LEVYDance 10th Anniversary: Who’s in Charge of the Smoke and Mirrors and Where’s the Occasional Music?

LEVYdance performs LESS

Dance

LEVYDance 10th Anniversary: Who’s in Charge of the Smoke and Mirrors and Where’s the Occasional Music?

LEVYdance performs LESS

LEVYdance performs Less: Yu Reigen (left), Josianne Valbuena, Scott Marlowe, Sarah Dionne Woods and Paul Vickers.
Photo: David DeSilva, LEVYdance / SF

Sidra Bell, the New York-based guest choreographer whose two pieces were featured in LEVYdance’s 10th Anniversary celebration on November 15 at ODC Theater in San Francisco, said in a preview interview, “I am more a facilitator than a choreographer.” It’s clear why a dance piece needs a choreographer, and unclear why it requires a facilitator, but Bell’s dropping the ball in both capacities was apparent in Less, which she set on LEVYdance and Nudity, which she created on her own dancers during a six-week residency in the Bay Area.
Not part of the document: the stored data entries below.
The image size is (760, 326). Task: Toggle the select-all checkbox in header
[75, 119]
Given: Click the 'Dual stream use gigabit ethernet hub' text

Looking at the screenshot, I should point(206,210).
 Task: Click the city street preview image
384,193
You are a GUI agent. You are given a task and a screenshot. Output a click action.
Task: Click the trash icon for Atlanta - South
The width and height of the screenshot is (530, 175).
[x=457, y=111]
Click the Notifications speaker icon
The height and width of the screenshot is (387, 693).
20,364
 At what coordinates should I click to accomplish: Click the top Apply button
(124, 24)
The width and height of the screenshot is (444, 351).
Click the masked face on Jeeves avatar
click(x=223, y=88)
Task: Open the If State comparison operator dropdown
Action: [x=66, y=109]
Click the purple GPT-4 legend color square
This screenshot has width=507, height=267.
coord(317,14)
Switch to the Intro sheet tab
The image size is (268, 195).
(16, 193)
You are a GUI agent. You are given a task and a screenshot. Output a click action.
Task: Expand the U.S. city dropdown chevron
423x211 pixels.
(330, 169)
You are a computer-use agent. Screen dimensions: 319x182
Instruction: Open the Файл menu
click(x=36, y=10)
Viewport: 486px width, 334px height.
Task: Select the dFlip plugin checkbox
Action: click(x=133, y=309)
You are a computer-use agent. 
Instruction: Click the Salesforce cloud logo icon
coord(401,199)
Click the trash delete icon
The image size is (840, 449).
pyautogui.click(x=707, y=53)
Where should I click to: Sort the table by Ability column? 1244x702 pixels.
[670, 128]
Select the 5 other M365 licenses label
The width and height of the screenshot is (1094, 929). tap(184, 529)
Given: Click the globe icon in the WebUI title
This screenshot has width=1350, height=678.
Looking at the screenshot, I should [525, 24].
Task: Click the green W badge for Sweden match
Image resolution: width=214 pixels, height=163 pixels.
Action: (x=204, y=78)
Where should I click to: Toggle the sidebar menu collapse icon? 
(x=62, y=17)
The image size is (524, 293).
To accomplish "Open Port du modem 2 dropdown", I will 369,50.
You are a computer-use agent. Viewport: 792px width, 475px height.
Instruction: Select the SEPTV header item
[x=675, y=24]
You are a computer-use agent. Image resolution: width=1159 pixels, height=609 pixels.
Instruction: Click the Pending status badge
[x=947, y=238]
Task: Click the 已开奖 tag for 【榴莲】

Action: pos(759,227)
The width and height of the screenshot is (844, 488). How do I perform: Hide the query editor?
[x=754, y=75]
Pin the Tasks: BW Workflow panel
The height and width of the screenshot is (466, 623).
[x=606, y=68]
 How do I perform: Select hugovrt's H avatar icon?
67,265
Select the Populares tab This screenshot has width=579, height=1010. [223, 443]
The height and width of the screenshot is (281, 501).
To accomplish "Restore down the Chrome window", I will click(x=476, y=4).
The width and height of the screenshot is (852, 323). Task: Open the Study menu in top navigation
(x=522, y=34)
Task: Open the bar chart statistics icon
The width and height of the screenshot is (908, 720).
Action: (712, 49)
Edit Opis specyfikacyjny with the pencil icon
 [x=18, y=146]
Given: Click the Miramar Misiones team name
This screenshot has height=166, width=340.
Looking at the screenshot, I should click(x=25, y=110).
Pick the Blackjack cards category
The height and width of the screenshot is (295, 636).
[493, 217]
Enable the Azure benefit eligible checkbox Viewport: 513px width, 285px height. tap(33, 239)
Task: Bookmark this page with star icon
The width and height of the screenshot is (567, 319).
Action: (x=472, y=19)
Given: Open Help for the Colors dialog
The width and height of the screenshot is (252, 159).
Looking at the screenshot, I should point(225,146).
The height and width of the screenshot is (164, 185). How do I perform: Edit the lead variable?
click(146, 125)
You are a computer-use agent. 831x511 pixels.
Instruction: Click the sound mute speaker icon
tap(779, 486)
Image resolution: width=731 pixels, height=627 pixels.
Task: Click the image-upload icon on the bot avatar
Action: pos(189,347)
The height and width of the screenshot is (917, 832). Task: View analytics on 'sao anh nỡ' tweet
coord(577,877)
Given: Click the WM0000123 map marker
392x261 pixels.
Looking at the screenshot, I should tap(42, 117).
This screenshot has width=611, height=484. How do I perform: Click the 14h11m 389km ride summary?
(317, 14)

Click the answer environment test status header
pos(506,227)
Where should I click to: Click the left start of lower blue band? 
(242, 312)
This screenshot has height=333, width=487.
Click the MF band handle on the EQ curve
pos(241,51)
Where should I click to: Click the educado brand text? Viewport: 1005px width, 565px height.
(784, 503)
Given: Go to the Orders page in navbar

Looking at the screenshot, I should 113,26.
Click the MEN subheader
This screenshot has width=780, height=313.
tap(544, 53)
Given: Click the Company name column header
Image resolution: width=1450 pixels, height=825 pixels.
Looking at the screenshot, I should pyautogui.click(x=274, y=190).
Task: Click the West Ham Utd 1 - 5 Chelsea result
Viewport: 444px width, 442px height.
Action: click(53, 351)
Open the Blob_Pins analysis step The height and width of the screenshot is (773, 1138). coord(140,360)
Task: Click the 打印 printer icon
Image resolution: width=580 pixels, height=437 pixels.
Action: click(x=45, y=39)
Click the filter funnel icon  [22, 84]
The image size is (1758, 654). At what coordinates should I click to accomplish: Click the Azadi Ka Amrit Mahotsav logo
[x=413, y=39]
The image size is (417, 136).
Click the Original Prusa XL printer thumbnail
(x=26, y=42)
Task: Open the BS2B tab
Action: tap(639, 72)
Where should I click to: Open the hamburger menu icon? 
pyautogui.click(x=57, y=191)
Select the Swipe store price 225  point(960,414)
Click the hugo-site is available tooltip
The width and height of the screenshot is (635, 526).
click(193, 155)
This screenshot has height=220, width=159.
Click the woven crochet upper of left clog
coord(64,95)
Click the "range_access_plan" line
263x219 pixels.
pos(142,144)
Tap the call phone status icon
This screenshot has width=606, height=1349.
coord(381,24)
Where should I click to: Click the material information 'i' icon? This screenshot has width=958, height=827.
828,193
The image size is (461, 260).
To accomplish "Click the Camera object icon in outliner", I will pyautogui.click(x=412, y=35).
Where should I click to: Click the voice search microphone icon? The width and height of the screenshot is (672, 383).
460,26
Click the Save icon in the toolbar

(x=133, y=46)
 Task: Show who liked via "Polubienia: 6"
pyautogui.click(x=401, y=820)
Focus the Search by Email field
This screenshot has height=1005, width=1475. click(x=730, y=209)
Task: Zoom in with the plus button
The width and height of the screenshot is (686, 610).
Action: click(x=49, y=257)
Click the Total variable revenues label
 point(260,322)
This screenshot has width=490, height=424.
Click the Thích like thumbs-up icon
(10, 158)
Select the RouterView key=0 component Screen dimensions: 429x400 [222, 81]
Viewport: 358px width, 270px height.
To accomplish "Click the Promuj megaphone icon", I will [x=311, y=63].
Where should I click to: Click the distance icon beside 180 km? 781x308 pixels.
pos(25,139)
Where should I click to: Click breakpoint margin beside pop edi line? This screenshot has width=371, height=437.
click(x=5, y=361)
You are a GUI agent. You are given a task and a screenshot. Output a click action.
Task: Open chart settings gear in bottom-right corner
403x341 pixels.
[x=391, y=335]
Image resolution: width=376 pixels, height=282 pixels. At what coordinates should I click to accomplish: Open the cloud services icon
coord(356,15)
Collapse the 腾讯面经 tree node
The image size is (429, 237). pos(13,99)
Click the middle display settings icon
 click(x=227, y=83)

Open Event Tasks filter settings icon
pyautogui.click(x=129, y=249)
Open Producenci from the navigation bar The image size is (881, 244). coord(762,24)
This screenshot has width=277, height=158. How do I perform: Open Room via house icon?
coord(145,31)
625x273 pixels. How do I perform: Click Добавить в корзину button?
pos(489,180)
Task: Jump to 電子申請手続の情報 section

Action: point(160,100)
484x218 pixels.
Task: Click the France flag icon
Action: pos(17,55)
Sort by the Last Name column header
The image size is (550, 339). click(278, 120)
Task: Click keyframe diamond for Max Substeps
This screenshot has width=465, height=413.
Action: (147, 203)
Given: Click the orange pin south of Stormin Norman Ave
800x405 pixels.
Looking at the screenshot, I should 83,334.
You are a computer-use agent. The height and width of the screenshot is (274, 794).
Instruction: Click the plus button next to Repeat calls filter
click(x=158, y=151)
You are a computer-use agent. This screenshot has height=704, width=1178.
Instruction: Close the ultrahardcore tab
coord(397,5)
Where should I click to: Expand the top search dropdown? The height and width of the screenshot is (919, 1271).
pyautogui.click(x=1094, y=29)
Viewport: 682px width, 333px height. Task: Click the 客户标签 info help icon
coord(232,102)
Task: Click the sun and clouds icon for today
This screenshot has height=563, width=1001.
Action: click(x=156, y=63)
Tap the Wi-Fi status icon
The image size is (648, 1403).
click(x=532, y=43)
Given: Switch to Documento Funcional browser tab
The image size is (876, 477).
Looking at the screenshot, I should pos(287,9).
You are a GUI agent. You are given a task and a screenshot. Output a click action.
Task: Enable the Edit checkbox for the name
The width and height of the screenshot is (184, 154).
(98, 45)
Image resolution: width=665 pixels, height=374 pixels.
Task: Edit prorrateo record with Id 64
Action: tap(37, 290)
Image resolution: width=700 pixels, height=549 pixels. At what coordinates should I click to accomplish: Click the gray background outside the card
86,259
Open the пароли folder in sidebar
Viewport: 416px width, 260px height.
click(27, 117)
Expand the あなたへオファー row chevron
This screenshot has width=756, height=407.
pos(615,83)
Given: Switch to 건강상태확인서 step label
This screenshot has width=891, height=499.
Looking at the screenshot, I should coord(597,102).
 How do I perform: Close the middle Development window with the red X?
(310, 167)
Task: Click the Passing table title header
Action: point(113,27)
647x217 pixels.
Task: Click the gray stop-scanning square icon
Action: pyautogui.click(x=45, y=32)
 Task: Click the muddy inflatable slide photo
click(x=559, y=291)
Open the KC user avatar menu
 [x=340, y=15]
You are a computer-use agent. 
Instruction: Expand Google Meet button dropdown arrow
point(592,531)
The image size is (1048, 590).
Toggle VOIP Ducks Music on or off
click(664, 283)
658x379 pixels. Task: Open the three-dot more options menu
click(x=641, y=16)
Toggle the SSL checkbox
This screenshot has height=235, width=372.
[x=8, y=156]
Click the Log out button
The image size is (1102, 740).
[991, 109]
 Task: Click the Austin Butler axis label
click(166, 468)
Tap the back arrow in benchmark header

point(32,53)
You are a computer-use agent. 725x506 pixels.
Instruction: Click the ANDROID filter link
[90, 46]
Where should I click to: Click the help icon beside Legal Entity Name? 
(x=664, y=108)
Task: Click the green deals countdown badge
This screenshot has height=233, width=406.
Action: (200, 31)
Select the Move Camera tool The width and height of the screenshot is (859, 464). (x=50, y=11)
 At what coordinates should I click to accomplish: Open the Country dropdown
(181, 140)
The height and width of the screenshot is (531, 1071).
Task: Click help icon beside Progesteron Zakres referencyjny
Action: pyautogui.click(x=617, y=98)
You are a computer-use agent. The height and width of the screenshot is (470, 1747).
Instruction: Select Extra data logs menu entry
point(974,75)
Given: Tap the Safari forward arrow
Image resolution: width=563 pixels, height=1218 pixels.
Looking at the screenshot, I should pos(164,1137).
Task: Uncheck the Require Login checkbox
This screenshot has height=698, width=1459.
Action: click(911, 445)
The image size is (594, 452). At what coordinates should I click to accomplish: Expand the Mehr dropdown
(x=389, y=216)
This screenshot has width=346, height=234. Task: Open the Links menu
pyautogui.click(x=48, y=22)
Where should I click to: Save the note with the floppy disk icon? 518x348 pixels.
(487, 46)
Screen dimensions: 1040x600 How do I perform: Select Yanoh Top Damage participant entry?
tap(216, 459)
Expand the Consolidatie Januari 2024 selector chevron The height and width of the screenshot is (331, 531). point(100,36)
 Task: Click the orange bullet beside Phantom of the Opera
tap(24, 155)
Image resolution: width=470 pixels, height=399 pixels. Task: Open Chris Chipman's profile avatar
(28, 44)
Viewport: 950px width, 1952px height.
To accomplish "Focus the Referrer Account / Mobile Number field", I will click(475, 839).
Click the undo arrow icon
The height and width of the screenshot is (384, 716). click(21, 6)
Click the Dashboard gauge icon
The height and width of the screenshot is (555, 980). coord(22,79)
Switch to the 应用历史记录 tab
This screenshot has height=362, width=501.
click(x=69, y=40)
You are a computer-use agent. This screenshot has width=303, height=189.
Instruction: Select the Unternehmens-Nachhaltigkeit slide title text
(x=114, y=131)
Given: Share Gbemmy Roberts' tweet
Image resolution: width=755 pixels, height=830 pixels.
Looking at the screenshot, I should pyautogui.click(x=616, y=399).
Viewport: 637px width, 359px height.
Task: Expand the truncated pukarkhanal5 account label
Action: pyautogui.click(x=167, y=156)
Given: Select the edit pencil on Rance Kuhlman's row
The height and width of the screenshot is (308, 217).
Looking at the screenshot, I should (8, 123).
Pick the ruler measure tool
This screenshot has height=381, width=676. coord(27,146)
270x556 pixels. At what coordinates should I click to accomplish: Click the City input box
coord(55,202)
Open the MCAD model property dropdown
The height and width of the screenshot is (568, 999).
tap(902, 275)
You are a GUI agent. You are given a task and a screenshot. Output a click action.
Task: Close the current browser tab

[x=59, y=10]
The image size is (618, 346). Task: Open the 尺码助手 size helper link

Two of Benjamin Levy’s older works, Falling After Too and Physics, book-ended Bell’s. He brought no new works to the company celebration. In the program, he explains his motive for giving the new works of the evening entirely over to Bell: “I wanted my dancers to be informed by working with another artist, while clarifying to them what it means to be a LEVYdance artist.” Two facts raise doubts about this statement: The first is that LEVYdance looks to be more of a brand than an established dance company, with only one of Levy’s dancers, Scott Marlowe, being a 10-year veteran, and the others, pickup dancers, and the second is that the individual he has chosen to work with his dancers rejects the role of choreographic artist in favor of “facilitator,” a function she neither defines nor fulfills.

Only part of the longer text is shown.